◆ PROBLEM STATEMENT: An exact reproduction is needed of every line from the beginning of the data down to and including the line that contains "Given: Click the disabled Back button", minus the pictures.

◆ DATA EXCERPTS:
Segment Open
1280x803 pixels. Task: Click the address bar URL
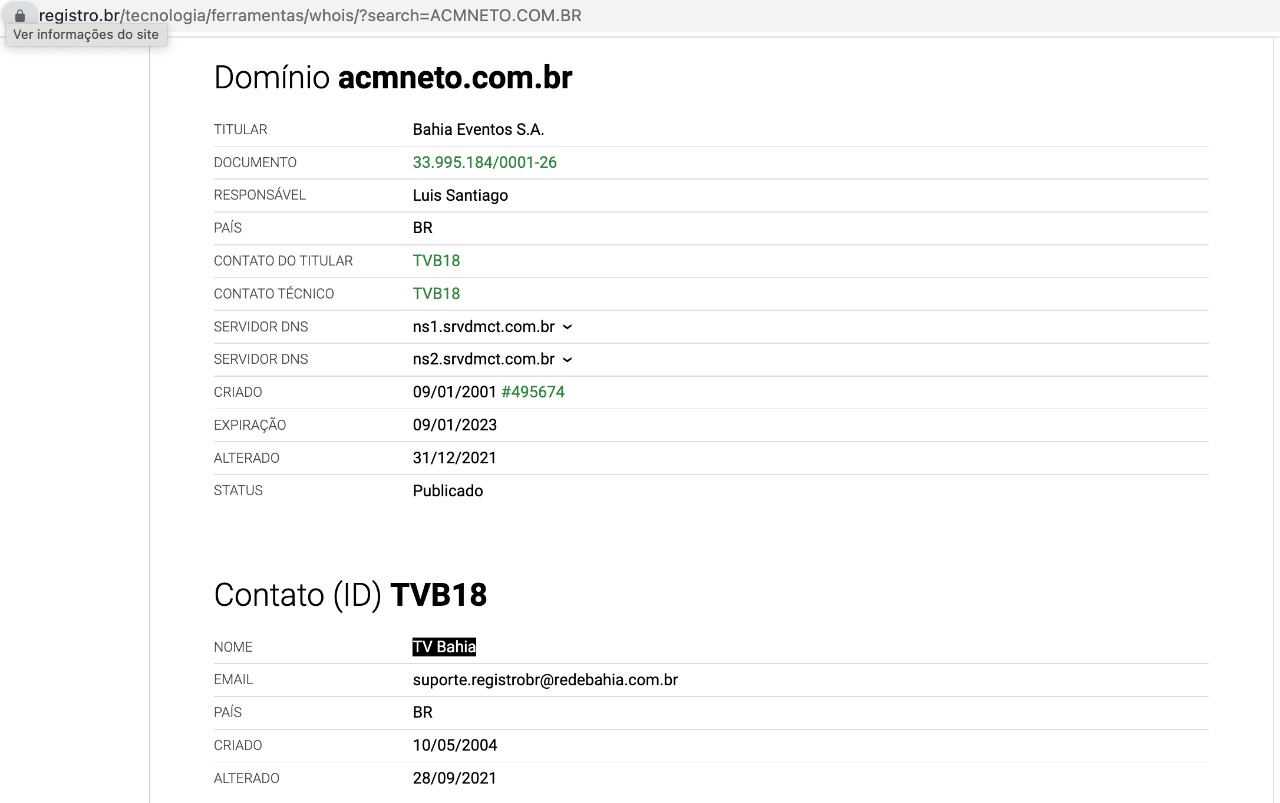(x=310, y=16)
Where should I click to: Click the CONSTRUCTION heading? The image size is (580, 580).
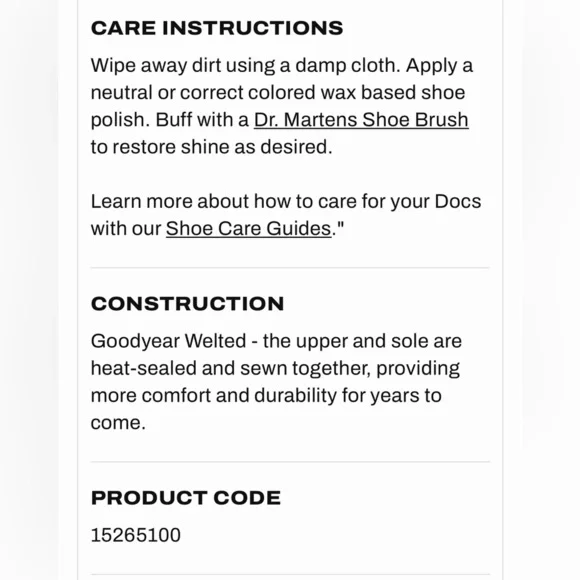coord(188,304)
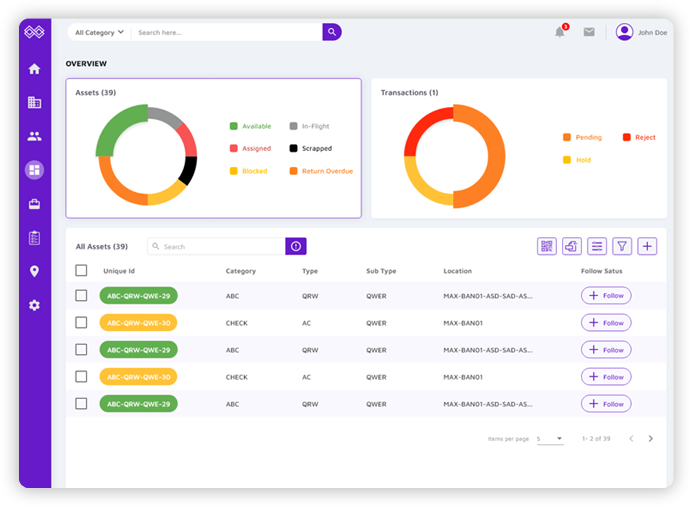Check the first ABC-QRW-QWE-29 row checkbox
The image size is (691, 507).
(81, 295)
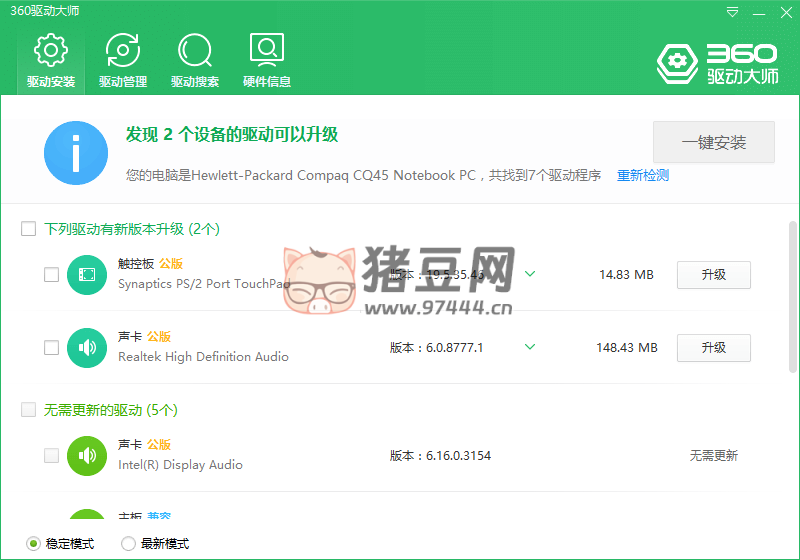Click the 重新检测 link
This screenshot has height=560, width=800.
click(642, 176)
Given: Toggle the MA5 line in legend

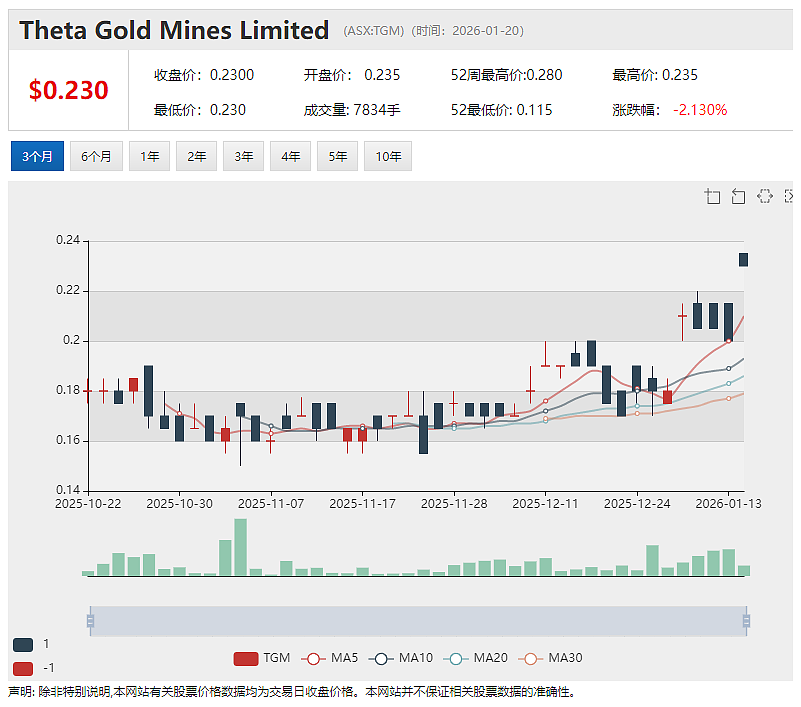Looking at the screenshot, I should pos(313,658).
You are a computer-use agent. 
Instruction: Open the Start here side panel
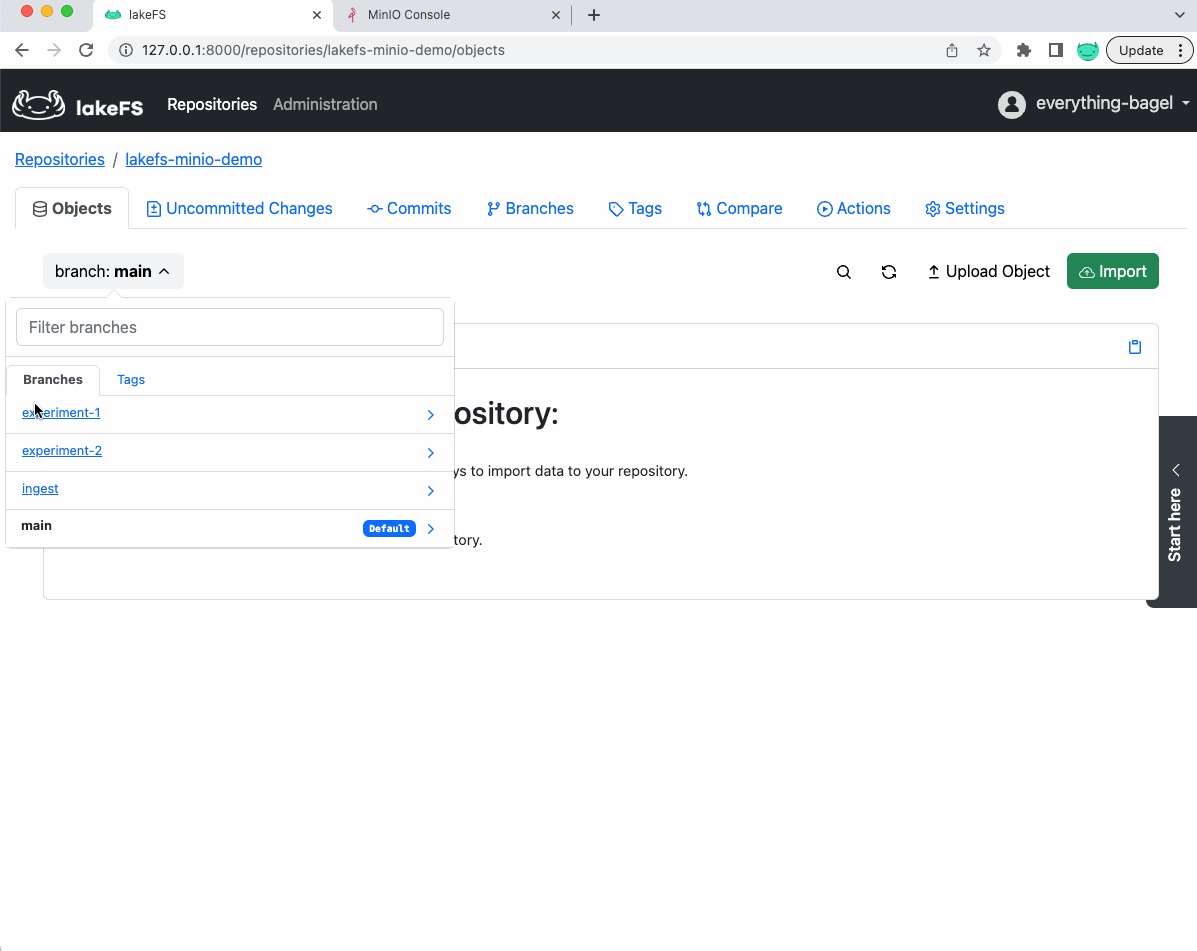1175,511
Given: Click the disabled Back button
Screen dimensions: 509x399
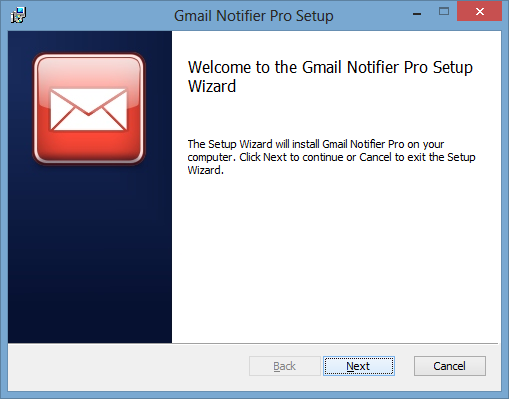Looking at the screenshot, I should pyautogui.click(x=285, y=366).
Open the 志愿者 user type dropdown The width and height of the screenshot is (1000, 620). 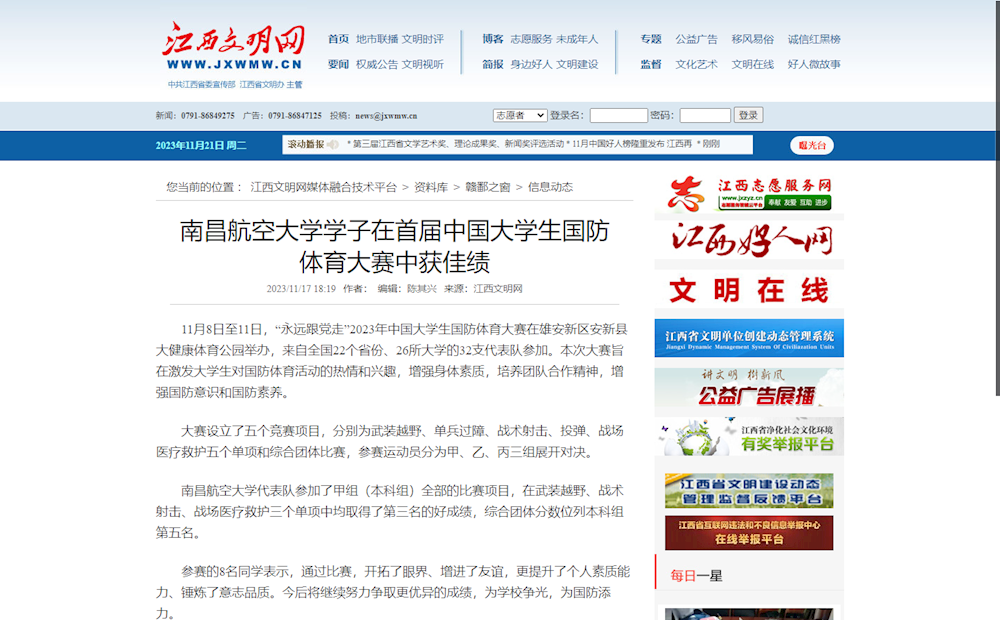click(519, 115)
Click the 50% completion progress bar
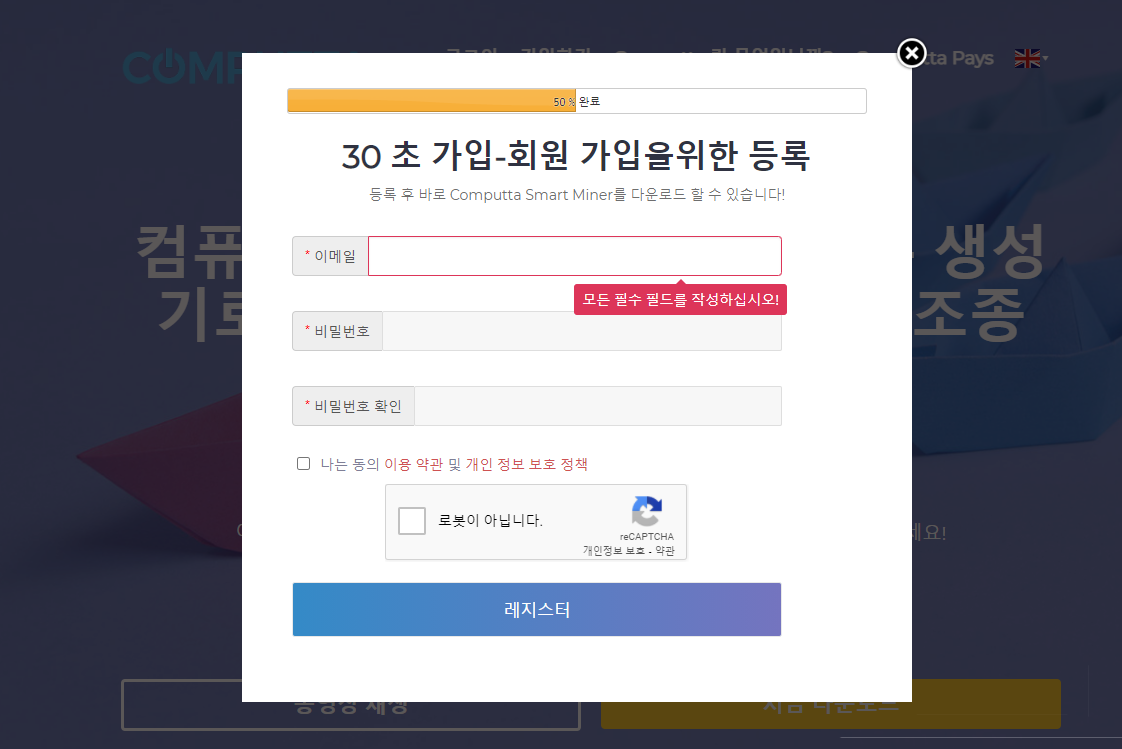The image size is (1122, 749). tap(431, 100)
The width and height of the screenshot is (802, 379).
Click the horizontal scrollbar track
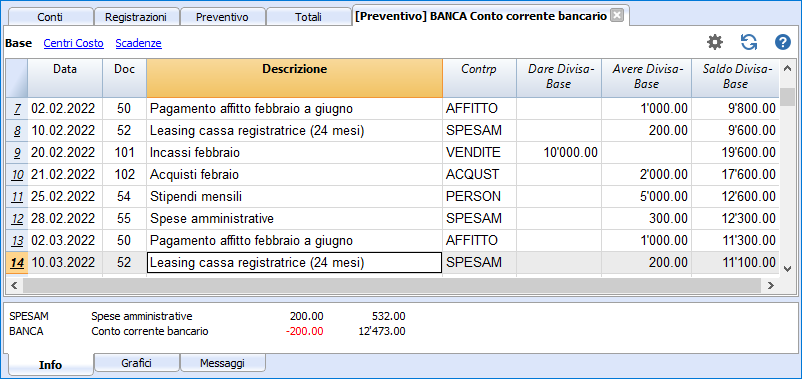(x=392, y=286)
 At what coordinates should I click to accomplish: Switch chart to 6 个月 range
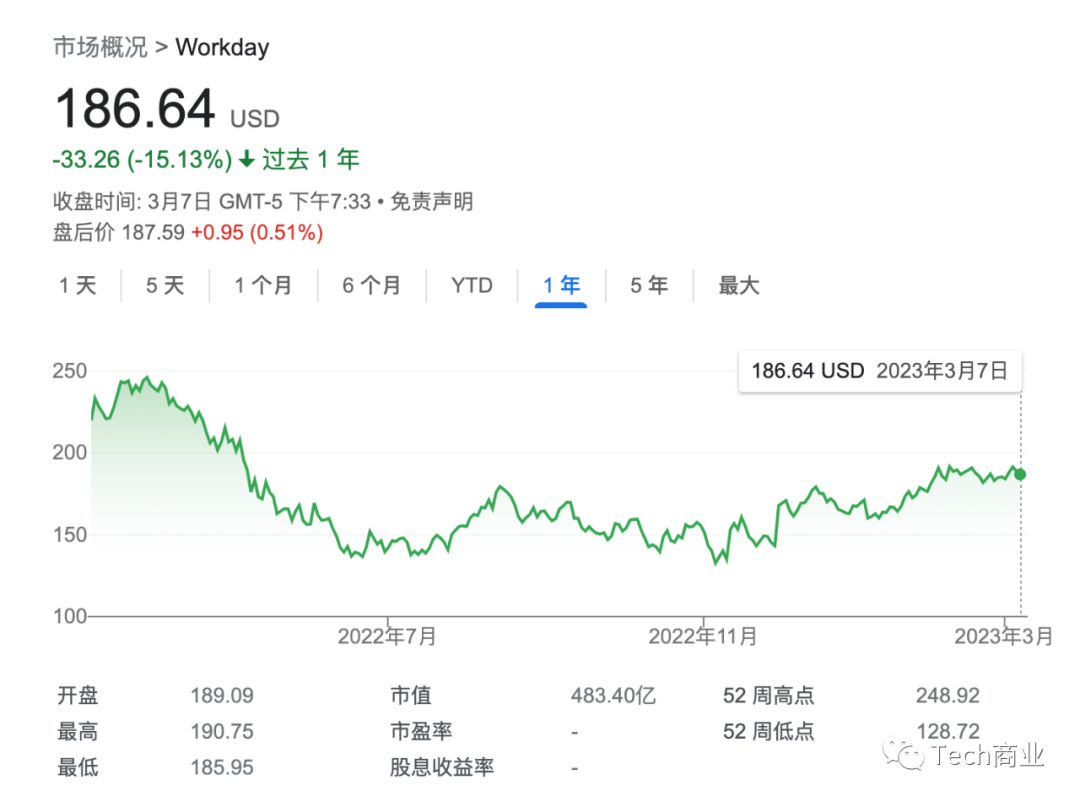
Segment Closed
◆ SOLUTION TO THE PROBLEM:
1280x803 pixels. Task: Click the address bar URL
(x=310, y=16)
Where should I click to: Click the CONSTRUCTION heading? The image size is (580, 580).
coord(188,304)
Check the first ABC-QRW-QWE-29 row checkbox
The image size is (691, 507).
(81, 295)
Click the 重新检测 link
This screenshot has height=560, width=800.
click(642, 176)
Given: Toggle the MA5 line in legend

Looking at the screenshot, I should pos(313,658).
You are a computer-use agent. 
Instruction: Open the Start here side panel
1175,511
Given: Click the disabled Back button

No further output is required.